• Exercise details:
Note every line in the entries that contains the string "Viewport", and copy it.

• Data excerpts:
════════════════

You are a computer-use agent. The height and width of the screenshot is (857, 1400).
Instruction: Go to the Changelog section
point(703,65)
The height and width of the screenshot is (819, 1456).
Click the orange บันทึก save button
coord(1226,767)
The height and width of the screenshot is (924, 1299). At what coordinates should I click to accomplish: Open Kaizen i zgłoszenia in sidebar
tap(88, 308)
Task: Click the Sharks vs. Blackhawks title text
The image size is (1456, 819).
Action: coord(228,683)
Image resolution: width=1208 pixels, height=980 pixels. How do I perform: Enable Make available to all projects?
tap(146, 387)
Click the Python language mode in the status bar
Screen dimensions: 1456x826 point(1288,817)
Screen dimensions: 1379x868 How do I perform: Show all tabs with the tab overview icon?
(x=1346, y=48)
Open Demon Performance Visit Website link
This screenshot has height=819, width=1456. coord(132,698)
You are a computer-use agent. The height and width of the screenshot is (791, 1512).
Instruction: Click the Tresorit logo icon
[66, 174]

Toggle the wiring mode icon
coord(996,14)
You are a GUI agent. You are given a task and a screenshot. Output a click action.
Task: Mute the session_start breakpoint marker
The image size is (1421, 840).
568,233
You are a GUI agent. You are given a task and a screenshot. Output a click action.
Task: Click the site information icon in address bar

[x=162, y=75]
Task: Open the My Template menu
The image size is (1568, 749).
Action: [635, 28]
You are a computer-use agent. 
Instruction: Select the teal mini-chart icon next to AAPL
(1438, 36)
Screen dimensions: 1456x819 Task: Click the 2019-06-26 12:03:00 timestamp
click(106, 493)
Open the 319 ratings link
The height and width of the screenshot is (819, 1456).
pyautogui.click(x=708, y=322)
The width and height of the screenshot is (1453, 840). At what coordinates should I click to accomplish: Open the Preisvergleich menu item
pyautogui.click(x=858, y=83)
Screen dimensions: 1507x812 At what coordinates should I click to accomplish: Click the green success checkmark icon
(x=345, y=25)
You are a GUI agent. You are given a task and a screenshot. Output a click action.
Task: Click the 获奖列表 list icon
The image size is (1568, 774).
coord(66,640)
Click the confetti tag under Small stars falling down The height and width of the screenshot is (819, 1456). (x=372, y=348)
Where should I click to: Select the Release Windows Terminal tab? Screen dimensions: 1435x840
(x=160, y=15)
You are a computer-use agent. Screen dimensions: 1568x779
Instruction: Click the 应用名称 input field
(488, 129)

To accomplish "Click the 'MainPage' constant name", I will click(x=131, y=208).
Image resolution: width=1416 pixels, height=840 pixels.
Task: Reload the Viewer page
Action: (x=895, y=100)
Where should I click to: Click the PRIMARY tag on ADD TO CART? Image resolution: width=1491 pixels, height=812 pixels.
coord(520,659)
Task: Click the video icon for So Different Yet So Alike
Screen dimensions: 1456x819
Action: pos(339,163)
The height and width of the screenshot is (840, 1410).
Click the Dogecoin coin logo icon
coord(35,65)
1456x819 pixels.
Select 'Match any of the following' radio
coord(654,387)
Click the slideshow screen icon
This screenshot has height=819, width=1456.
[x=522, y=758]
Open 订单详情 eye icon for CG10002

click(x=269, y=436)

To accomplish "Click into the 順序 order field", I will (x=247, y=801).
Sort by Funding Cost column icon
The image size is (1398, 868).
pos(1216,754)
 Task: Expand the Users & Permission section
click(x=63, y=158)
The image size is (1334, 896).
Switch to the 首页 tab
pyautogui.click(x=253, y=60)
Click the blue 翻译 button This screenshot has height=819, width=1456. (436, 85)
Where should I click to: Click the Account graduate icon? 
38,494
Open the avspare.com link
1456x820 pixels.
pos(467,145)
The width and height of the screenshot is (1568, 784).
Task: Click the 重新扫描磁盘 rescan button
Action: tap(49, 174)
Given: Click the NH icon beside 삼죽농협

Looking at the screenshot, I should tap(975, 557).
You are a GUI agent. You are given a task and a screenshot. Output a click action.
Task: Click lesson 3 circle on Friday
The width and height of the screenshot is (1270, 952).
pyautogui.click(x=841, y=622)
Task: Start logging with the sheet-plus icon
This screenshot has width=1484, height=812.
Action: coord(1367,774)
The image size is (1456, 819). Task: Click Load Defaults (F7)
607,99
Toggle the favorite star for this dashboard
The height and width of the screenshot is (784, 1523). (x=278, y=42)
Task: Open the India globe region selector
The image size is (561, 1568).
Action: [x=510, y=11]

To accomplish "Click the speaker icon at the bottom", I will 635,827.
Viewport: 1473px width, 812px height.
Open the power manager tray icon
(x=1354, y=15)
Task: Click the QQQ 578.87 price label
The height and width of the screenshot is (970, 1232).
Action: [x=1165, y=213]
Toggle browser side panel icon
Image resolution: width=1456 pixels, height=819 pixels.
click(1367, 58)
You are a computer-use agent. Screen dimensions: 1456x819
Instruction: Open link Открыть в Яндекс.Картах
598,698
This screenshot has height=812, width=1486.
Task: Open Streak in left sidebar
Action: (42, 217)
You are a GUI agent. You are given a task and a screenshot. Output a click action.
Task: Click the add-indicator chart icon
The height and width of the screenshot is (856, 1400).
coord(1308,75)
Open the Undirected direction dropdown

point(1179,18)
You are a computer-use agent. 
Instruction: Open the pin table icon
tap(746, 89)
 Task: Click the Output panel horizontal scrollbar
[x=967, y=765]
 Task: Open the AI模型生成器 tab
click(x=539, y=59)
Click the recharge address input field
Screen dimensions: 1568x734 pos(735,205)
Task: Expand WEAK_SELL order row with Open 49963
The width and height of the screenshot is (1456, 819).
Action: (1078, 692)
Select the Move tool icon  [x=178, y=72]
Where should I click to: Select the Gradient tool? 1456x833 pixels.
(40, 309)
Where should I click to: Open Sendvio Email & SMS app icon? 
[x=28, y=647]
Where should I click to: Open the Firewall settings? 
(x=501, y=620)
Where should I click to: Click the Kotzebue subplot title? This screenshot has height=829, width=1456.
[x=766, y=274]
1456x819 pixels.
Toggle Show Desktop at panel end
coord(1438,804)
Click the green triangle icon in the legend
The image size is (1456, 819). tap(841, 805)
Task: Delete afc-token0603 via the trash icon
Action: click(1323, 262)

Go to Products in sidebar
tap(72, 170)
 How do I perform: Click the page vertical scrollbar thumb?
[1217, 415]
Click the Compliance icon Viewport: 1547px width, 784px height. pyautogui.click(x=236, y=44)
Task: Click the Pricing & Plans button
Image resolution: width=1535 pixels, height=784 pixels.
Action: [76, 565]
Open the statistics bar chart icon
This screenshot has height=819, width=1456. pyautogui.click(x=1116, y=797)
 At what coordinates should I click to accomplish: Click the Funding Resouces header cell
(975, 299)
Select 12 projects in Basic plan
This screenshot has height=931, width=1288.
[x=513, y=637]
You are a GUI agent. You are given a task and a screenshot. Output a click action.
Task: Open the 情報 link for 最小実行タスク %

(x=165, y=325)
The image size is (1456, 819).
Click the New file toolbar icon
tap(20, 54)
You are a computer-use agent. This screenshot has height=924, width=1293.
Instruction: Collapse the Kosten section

════════════════

• Expected output:
Viewport: 1473px width, 812px height.
Click the Compliance icon Viewport: 1547px width, 784px height. pyautogui.click(x=236, y=44)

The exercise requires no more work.